Islamic Jihad spokesman Mohammed al-Hindi confirmed that his group "will not participate" in the government but welcomed the opportunity to hold talks with Qorei.

Qorei, who is also known as Abu Ala, earlier met here with local members of the Fatah movement of Palestinian leader Yasser Arafat, and was also expected to hold talks with local members of the Palestinian parliament.

He was nominated by Arafat two weeks to succeed Mahmud Abbas as Palestinian prime minister.

Abu Ala has been seeking to cement support from across the spectrum to avoid the fate of Abbas who quit after a power struggle with Arafat.

Meanwhile, the top Israeli minister who said it would be an option for Yasser Arafat to be killed insisted Saturday that the Palestinian leader should not have "immunity" from reprisals.

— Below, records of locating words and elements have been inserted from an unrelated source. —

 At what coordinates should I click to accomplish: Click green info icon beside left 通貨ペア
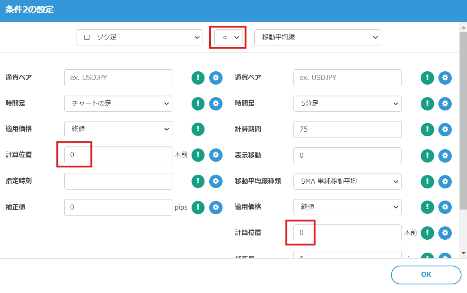coord(198,78)
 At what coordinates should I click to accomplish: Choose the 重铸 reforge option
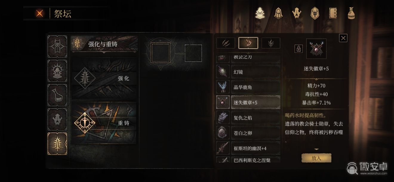click(104, 123)
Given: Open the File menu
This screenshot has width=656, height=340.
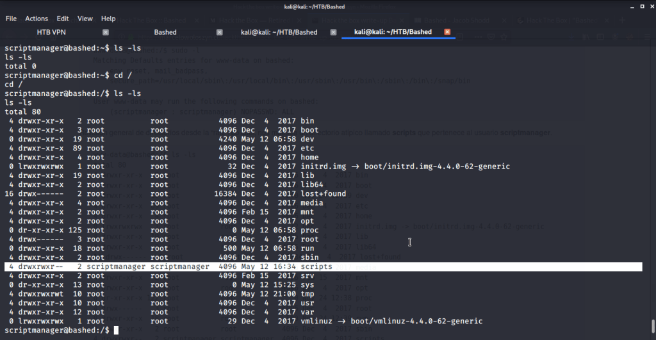Looking at the screenshot, I should pos(11,19).
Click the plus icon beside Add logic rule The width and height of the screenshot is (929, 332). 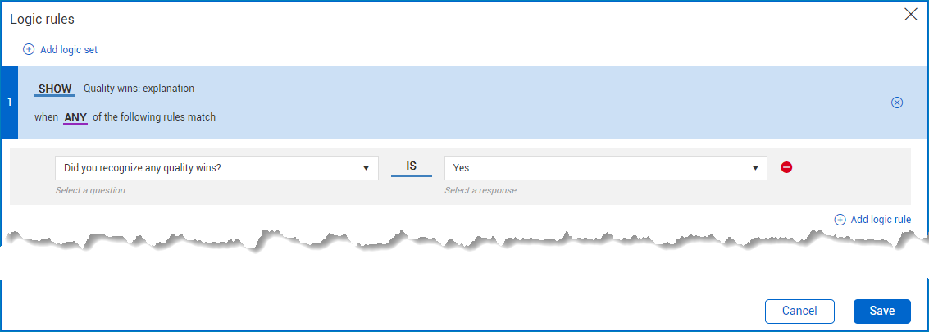[x=840, y=220]
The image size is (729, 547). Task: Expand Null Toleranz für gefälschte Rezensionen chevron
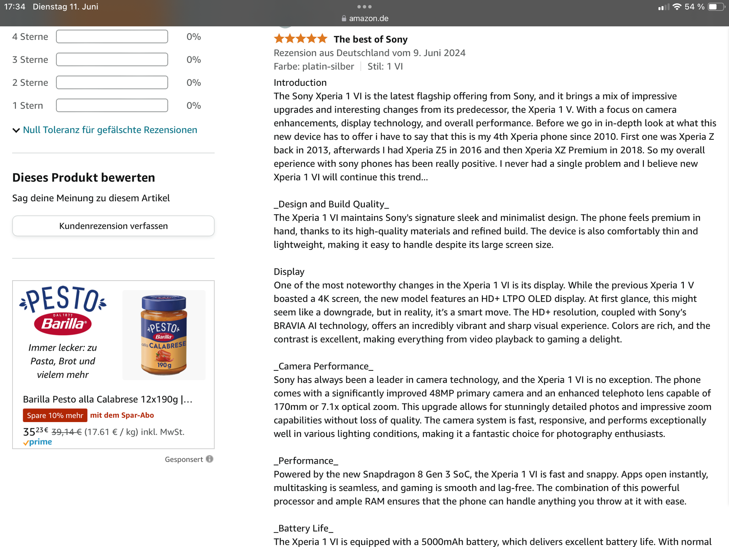16,130
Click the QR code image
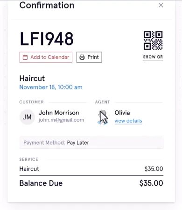The height and width of the screenshot is (210, 182). tap(153, 41)
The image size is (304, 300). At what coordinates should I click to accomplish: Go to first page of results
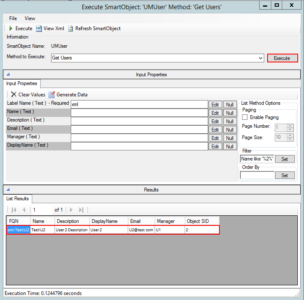point(14,209)
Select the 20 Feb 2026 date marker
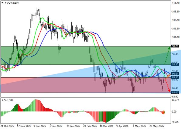Viewport: 181px width, 129px height. click(90, 126)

Amidst international controversy over Israel's threat to expel Arafat from his West Bank base, Ehud Olmert, Israel's deputy prime minister and trade minister, told a Washington conference on the Middle East that Arafat was "responsible for terror" and should be accountable for his actions.

After the Israeli security cabinet agreed on September 11 to "remove" Arafat, Olmert intensified the international condemnation last week by saying that "liquidation" was also possible.

Olmert has since qualified his comments by stating that killing Arafat was only an option, not that it was being considered. But he took the Palestinian Authority leader in his sights again at the conference organised by the Washington Institute for Near East Policy.

Olmert said many people around the world now accept that "Arafat is now the single stumbling block" to peace and that he "sabotaged" the government of Palestinian prime minister Mahmud Abbas and had "inspired" and financed "terrorist action against Israel".

"Does he deserve to entertain immunity?" said the deputy to Israeli Prime Minister Ariel Sharon.

"Do we have to wait for more Israelis to be killed, brutally murdered in our cities, more fathers and daughters butchered on the eve of weddings, before we point the finger at the person who can stop it," Olmert said.

Arafat was defended by Nabil Abil, the Palestinian information minister, who warned that Palestinians would respond to any "aggression" against the leader with "counter results".

"Yasser Arafat is an elected leader of the Palestinian people. He is not the one giving orders for the killing of children. Stop this propaganda," Abil replied before the audience of US government officials, foreign diplomats and academics.